This month’s Book Nook topic is...

Problem Solving with
Smelly Socks 

Smelly Socks by Robert Munsch

Quite often children’s storybooks revolve around a problem to be solved. Getting children thinking about and discussing how to solve problems encourages them to think more deeply about a story and draw on their own experiences. Not only does this build their problem-solving abilities, but it also sets them up for later reading and writing success.  

The Book

Smelly Socks by Robert Munch

Why we chose it

With a parade of bright funny pictures, Smelly Socks follows Tina's adventure to buy new socks. Problems arise as Tina’s socks begin to smell terribly. Eventually, Tina’s classmates solve the problem by carrying her down to the river and helping her wash those stinky socks. Then Tina declares she wants a new shirt. After she gets a new shirt, Tina loves it so much, she vows never, ever to take it off!

This story provides many opportunities to discuss the layers of problems that occur and to engage in lighthearted problem-solving conversations.

The First Reading
The first reading is all about helping the child understand the basic message and elements of the story as told through the words and pictures. You can mention who the main character is, or make a comment pointing out the problem such as, “Tina’s socks are so stinky. This is a big problem for everyone around her!”. However, it’s best to keep the story flowing without too many interruptions during the first reading (To learn more about building understanding of the basic elements in a story, visit this previous Book Nook post). Once the child becomes familiar with the basic story, they will then be able to engage in more in-depth conversations during later readings.

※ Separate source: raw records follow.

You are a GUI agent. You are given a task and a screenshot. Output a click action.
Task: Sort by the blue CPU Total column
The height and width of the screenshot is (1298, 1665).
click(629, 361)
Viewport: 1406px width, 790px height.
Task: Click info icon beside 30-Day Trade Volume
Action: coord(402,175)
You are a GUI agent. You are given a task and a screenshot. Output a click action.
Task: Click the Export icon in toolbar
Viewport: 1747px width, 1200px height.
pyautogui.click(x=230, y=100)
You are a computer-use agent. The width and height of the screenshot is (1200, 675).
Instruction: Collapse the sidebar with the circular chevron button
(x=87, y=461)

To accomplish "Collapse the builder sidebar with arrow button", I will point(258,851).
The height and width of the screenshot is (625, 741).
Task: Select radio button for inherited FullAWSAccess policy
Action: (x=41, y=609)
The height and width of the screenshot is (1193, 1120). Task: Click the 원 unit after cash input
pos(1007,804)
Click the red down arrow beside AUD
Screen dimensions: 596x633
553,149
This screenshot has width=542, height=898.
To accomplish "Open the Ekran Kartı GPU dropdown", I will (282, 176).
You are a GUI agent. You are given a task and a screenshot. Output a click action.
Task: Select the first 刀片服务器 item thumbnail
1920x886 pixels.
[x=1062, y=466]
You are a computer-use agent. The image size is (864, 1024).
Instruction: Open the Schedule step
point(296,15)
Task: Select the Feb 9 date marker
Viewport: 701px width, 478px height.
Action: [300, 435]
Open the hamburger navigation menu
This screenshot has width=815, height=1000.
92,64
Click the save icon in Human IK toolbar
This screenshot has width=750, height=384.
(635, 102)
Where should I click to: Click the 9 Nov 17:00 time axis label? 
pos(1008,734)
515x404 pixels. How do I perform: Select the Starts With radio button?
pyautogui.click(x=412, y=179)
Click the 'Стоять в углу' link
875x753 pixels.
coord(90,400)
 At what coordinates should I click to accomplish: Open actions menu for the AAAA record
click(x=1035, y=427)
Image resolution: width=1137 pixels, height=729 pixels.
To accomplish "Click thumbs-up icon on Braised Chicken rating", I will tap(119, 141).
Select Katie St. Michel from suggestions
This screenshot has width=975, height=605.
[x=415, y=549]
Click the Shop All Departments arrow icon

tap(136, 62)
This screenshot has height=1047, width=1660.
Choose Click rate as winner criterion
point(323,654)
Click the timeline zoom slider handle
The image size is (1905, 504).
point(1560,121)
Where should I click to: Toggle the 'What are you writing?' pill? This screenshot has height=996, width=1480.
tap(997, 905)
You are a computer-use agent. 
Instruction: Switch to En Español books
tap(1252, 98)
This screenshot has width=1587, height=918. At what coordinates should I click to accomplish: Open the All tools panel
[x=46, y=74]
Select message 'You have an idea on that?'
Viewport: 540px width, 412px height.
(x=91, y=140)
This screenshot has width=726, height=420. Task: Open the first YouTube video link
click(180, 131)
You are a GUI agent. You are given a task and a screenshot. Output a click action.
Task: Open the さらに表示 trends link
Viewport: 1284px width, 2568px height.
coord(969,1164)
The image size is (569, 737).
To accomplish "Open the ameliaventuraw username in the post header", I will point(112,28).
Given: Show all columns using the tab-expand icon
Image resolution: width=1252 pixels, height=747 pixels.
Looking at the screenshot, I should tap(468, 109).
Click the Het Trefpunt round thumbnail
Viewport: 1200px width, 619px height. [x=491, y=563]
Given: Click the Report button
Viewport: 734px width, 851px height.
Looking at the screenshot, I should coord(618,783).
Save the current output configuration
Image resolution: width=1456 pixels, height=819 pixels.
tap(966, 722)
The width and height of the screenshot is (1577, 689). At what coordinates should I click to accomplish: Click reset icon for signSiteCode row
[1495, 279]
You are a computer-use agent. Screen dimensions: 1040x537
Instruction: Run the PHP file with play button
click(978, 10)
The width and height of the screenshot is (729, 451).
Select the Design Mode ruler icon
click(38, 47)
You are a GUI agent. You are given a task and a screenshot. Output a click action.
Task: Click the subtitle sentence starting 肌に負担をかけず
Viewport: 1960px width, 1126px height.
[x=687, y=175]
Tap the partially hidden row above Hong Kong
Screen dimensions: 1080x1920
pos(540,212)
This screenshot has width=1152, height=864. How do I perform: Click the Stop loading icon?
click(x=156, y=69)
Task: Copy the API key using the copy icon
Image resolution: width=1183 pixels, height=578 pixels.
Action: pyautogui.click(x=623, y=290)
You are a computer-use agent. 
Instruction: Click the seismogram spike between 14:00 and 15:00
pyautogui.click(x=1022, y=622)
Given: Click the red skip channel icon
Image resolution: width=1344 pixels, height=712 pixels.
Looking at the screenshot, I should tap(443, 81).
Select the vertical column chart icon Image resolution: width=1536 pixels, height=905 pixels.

Once a child has a basic understanding of the story, you can engage in longer conversations that require more in depth thinking about the problem and discussion of possible solutions. 
Here are 2 ways to promote a deeper understanding of the story:

  1.  Making thinking-out-loud comments
  2. Asking questions that build understanding
Use Thinking-Out-Loud Comments
These comments show the child how you are thinking about the problem in the story and trying to figure out information that is not actually stated in the book. Although comments don’t require a response from the child, you can make a comment and then pause to give the child time to think about what you have said. The child may take the opportunity to respond.

“Thinking out loud comments” usually start with words like:

  • “I’m wondering…..”
  • “I’m thinking that….”
  • “I’m trying to figure out….”

Here are some examples of “Thinking out loud” comments you could use to explain the problem and engage in problem-solving conversations with Smelly Socks:

  • “The first store only had black socks. I’m wondering how she will get to the other store.”
  • “Wow, those socks are dirty. I’m trying to figure out how I would convince her to take her socks off to wash them.”
  • “It looks like the kids are going to help Tina. I’m wondering how they will clean her socks.”
  • “The animal didn’t like the smell of Tina’s stinky socks. I wonder if the children could have washed them somewhere else.”

Using these types of comments helps the child to “read between the lines” to think about the problem and possible solutions. It also models how the child can express their thoughts and ideas.
Ask Questions That Build Understanding
Another way to support problem-solving skills is to ask questions. Once the child is familiar with the story, you can ask questions that draw on their knowledge, experience and reasoning skills. Be sure to give the child lots of time to answer the question. If the child doesn’t answer the question, you can suggest a possible action or two and continue reading. For example:
  • “Tina’s mom doesn’t have a car. How could she get to the sock store?”
  • “Tina tried to row the boat, but it went in circles. How could she make the boat row straight?
  • “What would you do if the store only had black socks?”
  • “Tina’s socks are too stinky. What should she do?
  • “Tina won’t take her socks off. How could you wash the socks while she is still wearing them?”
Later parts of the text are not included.